**Passage**
-- begin --

Re: MT7530 bug, forward broadcast and unknown frames to the correct CPU port

public inbox for netdev@vger.kernel.org
 help / color / mirror / Atom feed

From: "Arınç ÜNAL" <arinc.unal@arinc9.com>
To: Vladimir Oltean <olteanv@gmail.com>
Cc: DENG Qingfang <dqfext@gmail.com>, Greg Ungerer <gerg@kernel.org>,
	Daniel Golle <daniel@makrotopia.org>,
	Richard van Schagen <richard@routerhints.com>,
	Richard van Schagen <vschagen@cs.com>,
	Frank Wunderlich <frank-w@public-files.de>,
	mithat.guner@xeront.com, erkin.bozoglu@xeront.com,
	bartel.eerdekens@constell8.be, netdev <netdev@vger.kernel.org>
Subject: Re: MT7530 bug, forward broadcast and unknown frames to the correct CPU port
Date: Sat, 29 Apr 2023 16:03:57 +0300	[thread overview]
Message-ID: <8d6a46a7-a769-4532-dd44-f230b705a675@arinc9.com> (raw)
In-Reply-To: <0183eb91-8517-f40f-c2bb-b229e45d6fa5@arinc9.com>

(The netdev mailing list didn't like the big attachments so I'm sending
this again with links to the documents instead.)

I'm answering to myself now that I know better.

On 28.04.2023 16:31, Arınç ÜNAL wrote:
> On 26.04.2023 23:54, Vladimir Oltean wrote:
>> On Sun, Apr 23, 2023 at 06:22:41PM +0300, Arınç ÜNAL wrote:
>>> Hey there folks,
>>>
>>> On mt753x_cpu_port_enable() there's code [0] that sets which port to 
>>> forward
>>> the broadcast, unknown multicast, and unknown unicast frames to. Since
>>> mt753x_cpu_port_enable() runs twice when both CPU ports are enabled, 
>>> port 6
>>> becomes the port to forward the frames to. But port 5 is the active 
>>> port, so
>>> no broadcast frames received from the user ports will be forwarded to 
>>> port
>>> 5. This breaks network connectivity when multiple ports are being 
>>> used as
>>> CPU ports.
>>>
>>> My testing shows that only after receiving a broadcast ARP frame from 
>>> port 5
>>> then forwarding it to the user port, the unicast frames received from 
>>> that
>>> user port will be forwarded to port 5. I tested this with ping.
>>>
>>> Forwarding broadcast and unknown unicast frames to the CPU port was done
>>> with commit 5a30833b9a16 ("net: dsa: mt7530: support MDB and bridge flag
>>> operations"). I suppose forwarding the broadcast frames only to the 
>>> CPU port
>>> is what "disable flooding" here means.
>>
>> Flooding means forwarding a packet that does not have a precise 
>> destination
>> (its MAC DA is not present in the FDB or MDB). Flooding is done towards
>> the ports that have flooding enabled.
>>
>>>
>>> It’s a mystery to me how the switch classifies multicast and unicast 
>>> frames
>>> as unknown. Bartel's testing showed LLDP frames fall under this 
>>> category.

-- end --

**Instructions to follow**
Pick up the MT7530 thread after its last sentence and continue it in the same style.

**Stored data**
-- begin --

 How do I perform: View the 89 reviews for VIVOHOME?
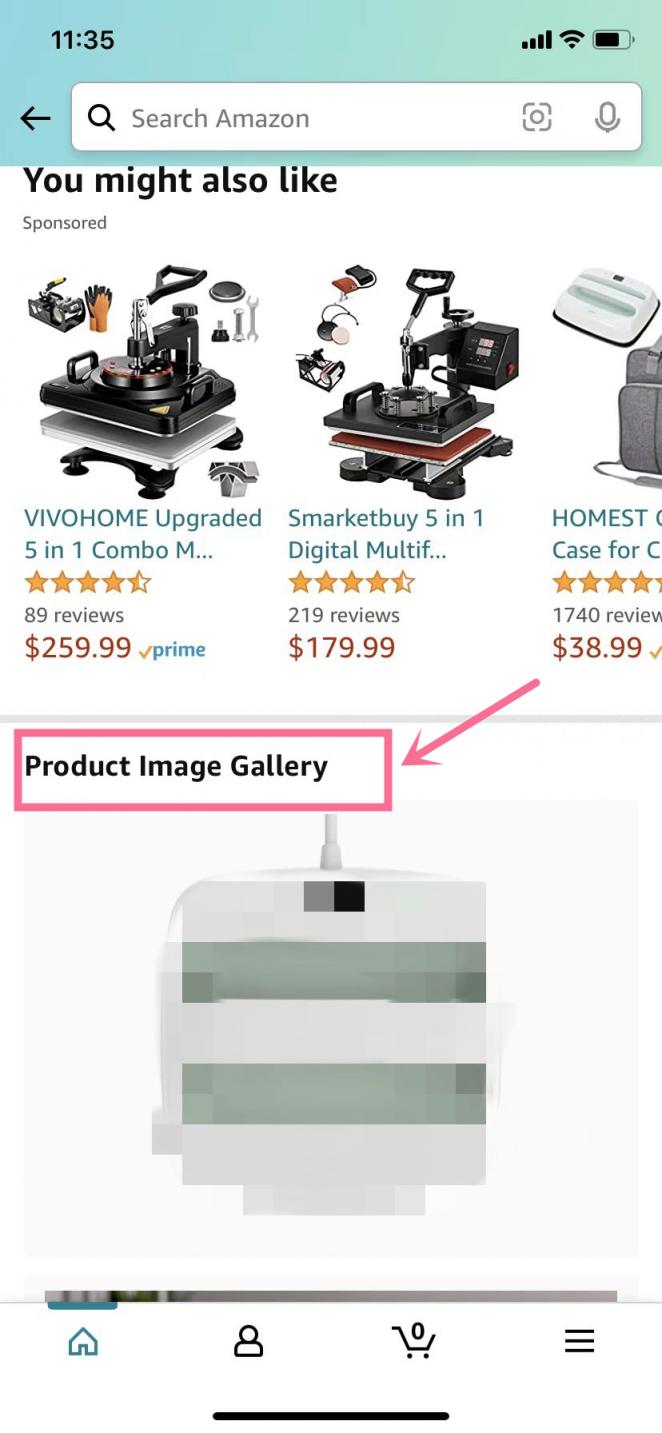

-- end --

**Result**
>>
>> What is mysterious exactly? What's not in the FDB/MDB is unknown. And
>> DSA, unless the requirements from dsa_switch_supports_uc_filtering() and
>> dsa_switch_supports_mc_filtering() are satisfied, will not program MAC
>> addresses for host RX filtering to the CPU port(s).
>>
>> This switch apparently has the option to automatically learn from the 
>> MAC SA
>> of packets injected by software. That option is automatically enabled
>> unless MTK_HDR_XMIT_SA_DIS is set (which currently it never is).
>>
>> So when software sends a broadcast ARP frame from port 5, the switch
>> learns the MAC SA of this packet (which is the software MAC address of
>> the user port) and it associates it with port 5. So future traffic
>> destined to the user port's software MAC address now reaches port 5, the
>> active CPU port (and the real CPU port from DSA's perspective).
>>
>> Wait 5 minutes for the learned FDB entry to expire, and the problem will
>> probably be back.
> 
> Understood, thank you.
> 
>>
>> LLDP frames should not obey the same rules. They are sent to the MAC DA
>> of 01:80:c2:00:00:0e, which is in the link-local multicast address space
>> (hence the "LL" in the name), and which according to IEEE 802.1Q-2018 is
>> the "Nearest Bridge group address":
>>
>> | The Nearest Bridge group address is an address that no conformant TPMR
>> | component, S-VLAN component, C-VLAN component, or MAC Bridge can
>> | forward. PDUs transmitted using this destination address, or any of the
>> | other addresses that appear in all three tables, can therefore 
>> travel no
>> | further than those stations that can be reached via a single individual
>> | LAN from the originating station. Hence the Nearest Bridge group 
>> address
>> | is also known as the Individual LAN Scope group address.
>>
>> Removing a packet from the forwarding data plane and delivering it only
>> to the CPU is known as "trapping", and thus, it is not "flooding".
>>
>> The MAC SA learning trick will not make port 5 see LLDP frames, since
>> those are not targeted towards a unicast MAC address which could be
>> learned.
> 
> Got it. Bartel has already wrote code to trap the LLDP frames with :03 
> and :0E MAC DA to the CPU port by utilising the MT753X_RGAC2 (0x2C) 
> register.
> 
> I will make sure the code gets in after the issues with multiple CPUs 
> are dealt with.
> 
>>
>>>
>>> Until the driver supports changing the DSA conduit, unknown frames 
>>> should be
>>> forwarded to the active CPU port, not the numerically greater one. 
>>> Any ideas
>>> how to address this and the "disable flooding" case?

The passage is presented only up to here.